With that as a background, the Ivy League first contested an official football championship in 1956. The Division I-AA tournament — the forerunner to the FCS tournament — began in 1978, when Florida A&M was the first winner. Either North Dakota State or South Dakota State has won 11 of the last 13 championships, and one of them is guaranteed to be in this year's championship game, since they play Saturday in the semifinals (Montana and South Dakota play in the other).
There have been two finalists from teams currently in the Patriot League, Lehigh in 1979 and Colgate in 2003. Lehigh was this year's Patriot League representative, and the Mountain Hawks won their first round game against Richmond before falling to Idaho.

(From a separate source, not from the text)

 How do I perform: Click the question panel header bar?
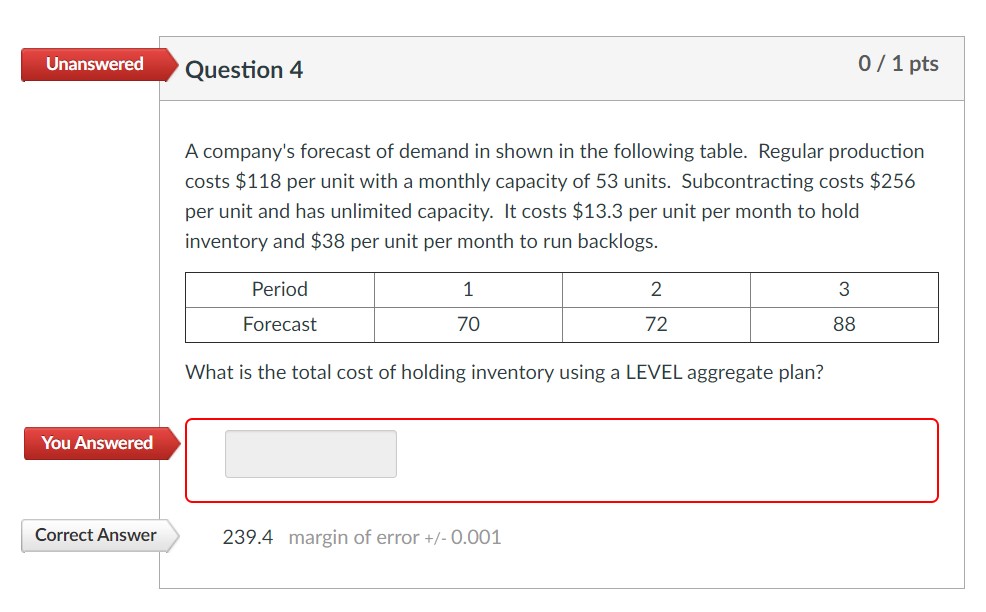point(560,66)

Have there been Ivy League teams since 1978 who would have made strong runs through the tournament? Probably. Were Princeton teams among them? Certainly — especially 2018.
The Ivy League is still working out all of the tiebreakers to determine who would get its automatic bid in the event of multiple champions. The last two years have seen back-to-back tri-champions; there have been five teams who have won at least a share of the title in the last four years (including Princeton in 2021).

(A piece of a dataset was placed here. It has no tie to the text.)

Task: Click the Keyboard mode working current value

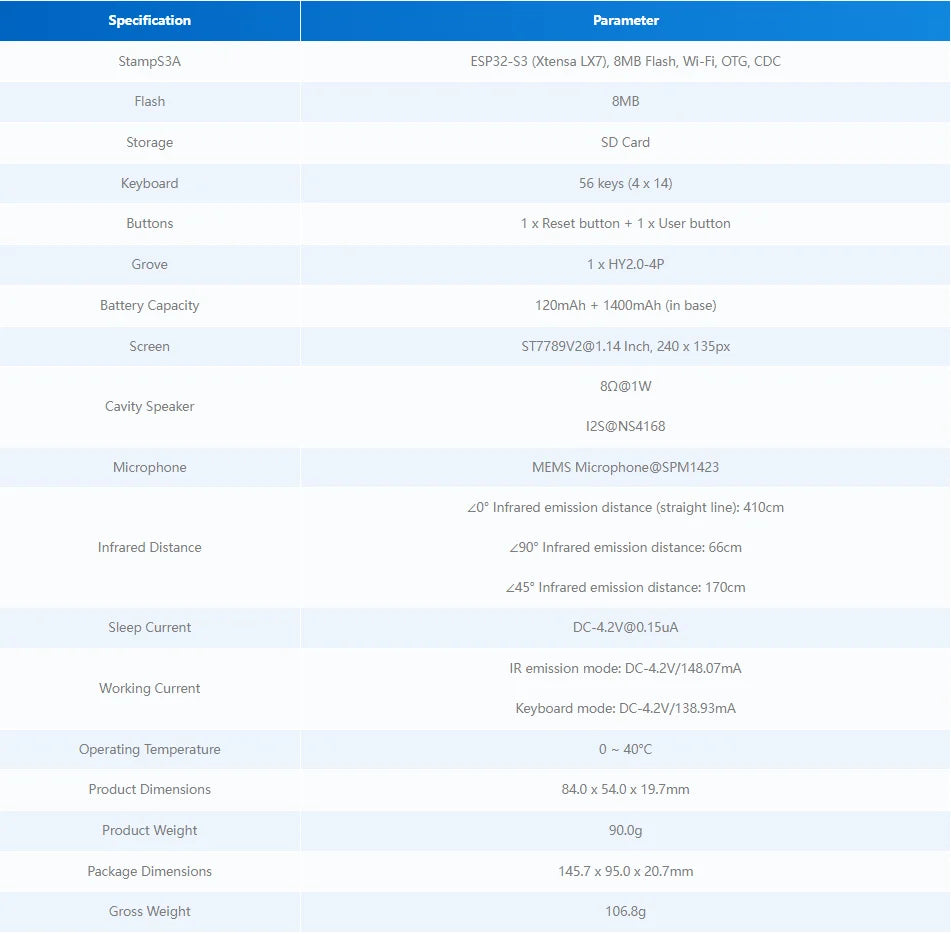Action: (x=625, y=708)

In other words, it's obviously a league of great balance and competitiveness. Having its champion advance to the NCAA playoffs will make it even more so, with so much to play for each week. You don't want to leave things up to the tiebreakers, right?
The biggest part of the story to TB, though, goes beyond anything that happens on the football field. It's that the Ivy League allowed its Student Athlete Advisory Committee to initiate a major policy change.
It's a sign that the league puts on the value of intercollegiate athletics and how they are an important part of the experience — and the education — of those who compete here.
This was extraordinarily good news on so many levels.